_Work instructions_. Convert every one of the records below into a two-column CSV with the headers request and answer. Give one row per record, with the request text and its answer each in a single quoted field and any line breaks replaced by spaces.

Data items
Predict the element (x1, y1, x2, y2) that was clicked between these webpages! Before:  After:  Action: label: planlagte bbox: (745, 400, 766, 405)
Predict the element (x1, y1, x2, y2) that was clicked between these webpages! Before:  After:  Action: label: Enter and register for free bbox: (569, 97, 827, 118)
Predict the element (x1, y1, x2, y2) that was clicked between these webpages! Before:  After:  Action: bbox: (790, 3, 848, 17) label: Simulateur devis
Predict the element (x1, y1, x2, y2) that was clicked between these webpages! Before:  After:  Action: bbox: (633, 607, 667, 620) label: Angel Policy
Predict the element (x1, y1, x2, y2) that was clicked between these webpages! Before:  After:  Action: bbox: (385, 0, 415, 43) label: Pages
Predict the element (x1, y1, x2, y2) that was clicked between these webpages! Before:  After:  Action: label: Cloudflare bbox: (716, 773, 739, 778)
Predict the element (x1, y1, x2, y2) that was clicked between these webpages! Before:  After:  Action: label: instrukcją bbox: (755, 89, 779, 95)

_Answer to the task_.
request,answer
"Predict the element (x1, y1, x2, y2) that was clicked between these webpages! Before:  After:","Action: label: planlagte bbox: (745, 400, 766, 405)"
"Predict the element (x1, y1, x2, y2) that was clicked between these webpages! Before:  After:","Action: label: Enter and register for free bbox: (569, 97, 827, 118)"
"Predict the element (x1, y1, x2, y2) that was clicked between these webpages! Before:  After:","Action: bbox: (790, 3, 848, 17) label: Simulateur devis"
"Predict the element (x1, y1, x2, y2) that was clicked between these webpages! Before:  After:","Action: bbox: (633, 607, 667, 620) label: Angel Policy"
"Predict the element (x1, y1, x2, y2) that was clicked between these webpages! Before:  After:","Action: bbox: (385, 0, 415, 43) label: Pages"
"Predict the element (x1, y1, x2, y2) that was clicked between these webpages! Before:  After:","Action: label: Cloudflare bbox: (716, 773, 739, 778)"
"Predict the element (x1, y1, x2, y2) that was clicked between these webpages! Before:  After:","Action: label: instrukcją bbox: (755, 89, 779, 95)"